A television episode

‘Title of the episode’ [in inverted commas and only if relevant] full stop title of series [in italics and if relevant] full stop the local station comma the city full stop the date of broadcast full stop.

For example:
‘Loose Ends’. Blue Heelers. Channel 7, Adelaide. 9 February 2000.

A play

Author’s surname comma first name or initials full stop title [in italics] full stop [insert editor’s name if there is one] place of publication colon publisher comma date of publication full stop.

For example:
Shakespeare, William. The Tempest. Ed. Frank Kermode. London: Methuen, 1962.

A magazine

Title [in italics] full stop date full stop.

For example:
Cleo. March 2000.

An article in a newspaper

Author’s surname comma first name or initials full stop ‘title’ [in inverted commas] title [of paper in italics] date colon pagination full stop.

For example:
Holgate, Ben. ‘Cannes Nominee is Danced to Her Seat’. The Weekend Australian 16-17 May 1998: 10.

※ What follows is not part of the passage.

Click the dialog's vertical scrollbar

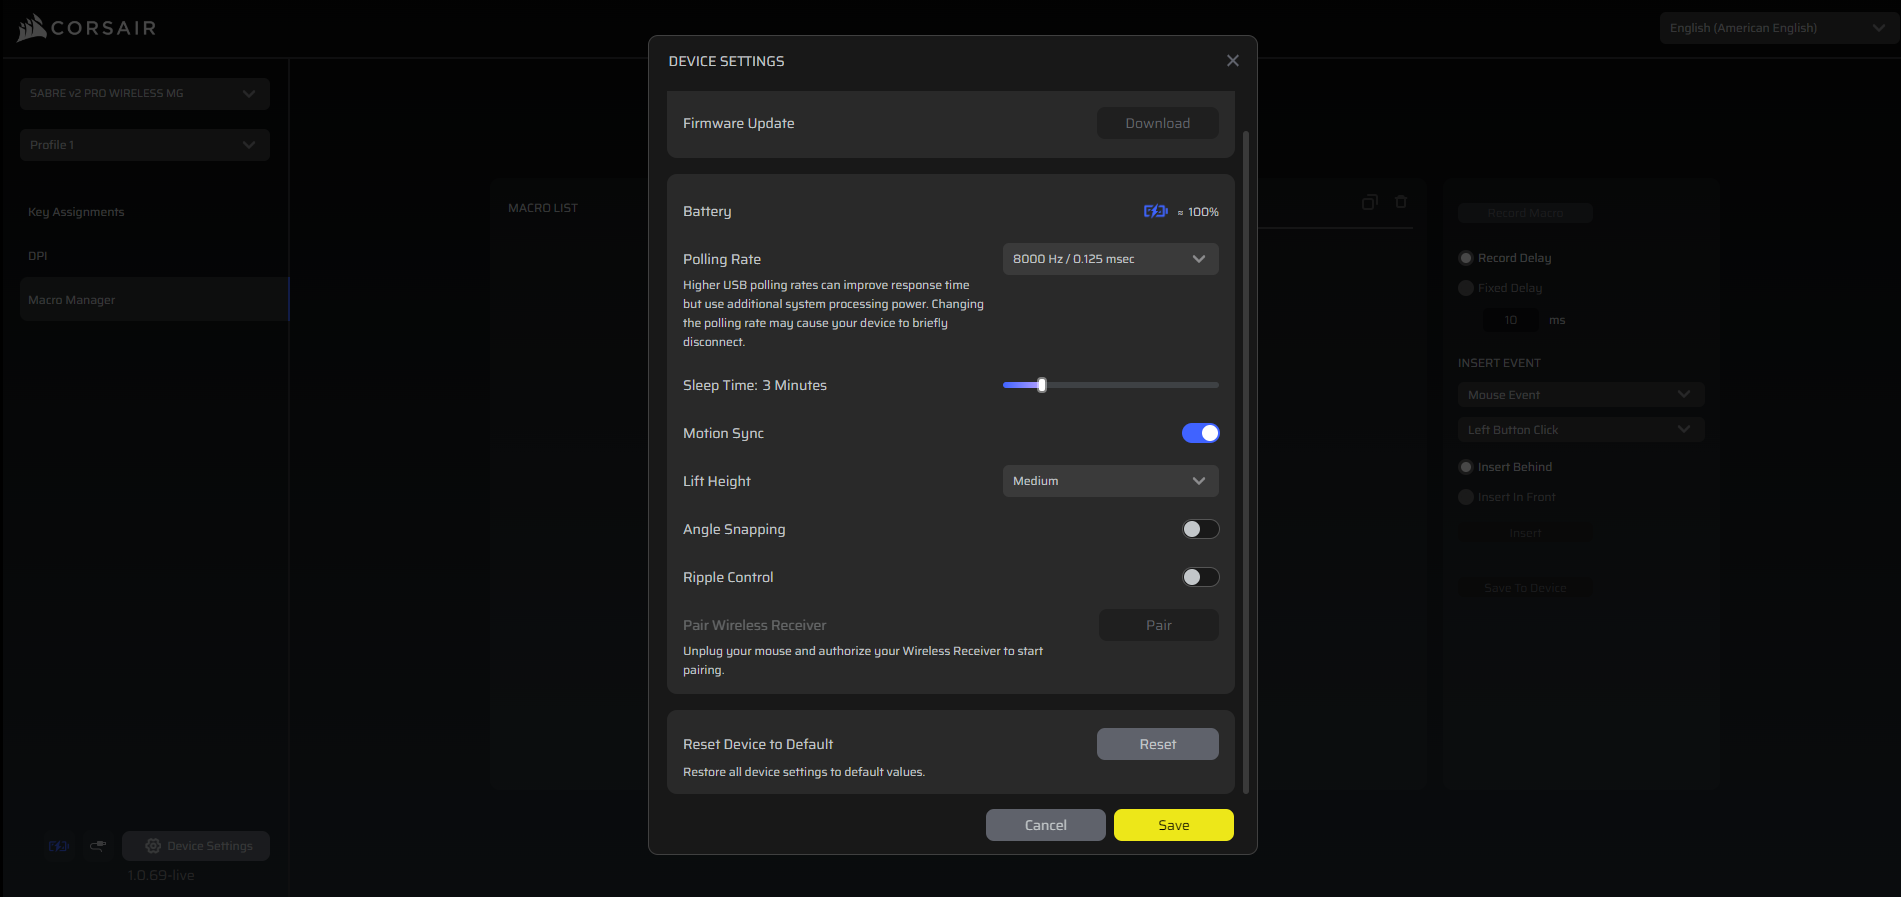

An unpublished thesis/dissertation

Author’s surname comma first name or initials full stop ‘title’ [in inverted commas] full stop Diss full stop name of conferring institution comma year of completion full stop.

For example:
Boyle, Anthony T. ‘The Epistemological Evolution of Renaissance Utopian Literature: 1516-1657.’ Diss. New York U, 1983.

A recorded song

Performer’s name full stop ‘title of song’ [in inverted commas] full stop album title [in italics] recording label comma date full stop.

For example:
Spice Girls. ‘Wannabe’. SPICE. Virgin Records, 1996.

A recorded album

Performer’s name full stop title [in italics] producer [if significant] full stop recording company comma date full stop.

For example:
Smashing Pumpkins. Melloncollie and the Infinite Sadness. Prod. Flood, Alan Mulder and Billy Corgan. Hut Recordings, 1995.

Internet site

Author’s last name comma first name or initials full stop ‘title’ [in inverted commas] full stop name of site full stop [if relevant] web address full stop date accessed full stop.

For example:
Limb, Peter. ‘Alliance Strengthened or Diminished? Relationships between Labour and African Nationalist/Liberation Movements in Southern Africa’. <http://neal.ctstateu.edu/history/world_history/archives/limb-1.html>. May 1992.

Example of a Works Cited list:

Works Cited

Gonzalez, Paul. ‘The Original Counterculture Flick, Easy Rider, Returns.’ The Tech. <http://www-tech.mit.edu/V115/N25/rider.25a.html>. 17/10/01.

Green, Jonathon. All Dressed Up: The Sixties and the Counter Culture. London: Pimlico, 1999.

Klinger, Barbara. ‘The Road to Dystopia: Landscaping the Nation in Easy Rider.’ The Road Movie Book. Ed. Steven Cohen and Ina Rae Hark. London: Routledge, 1997. 179-203.

Marwick, Arthur. The Sixties. Oxford: Oxford UP, 1998.

Monaco, James. How to Read a Film. New York: Oxford UP, 1981.

Mulvey, Laura. ‘Visual Pleasure and Narrative Cinema’. Screen 16.3 (1975): 6-18.

Smashing Pumpkins. Melloncollie and the Infinite Sadness. Prod. Flood, Alan Mulder and Billy Corgan. Hut Recordings, 1995.

 

Please Note: If an entry in a Works Cited list is longer than one line the second and subsequent lines should conform to a paragraph style of ‘hanging indent’ format (despite how they appear in the above examples).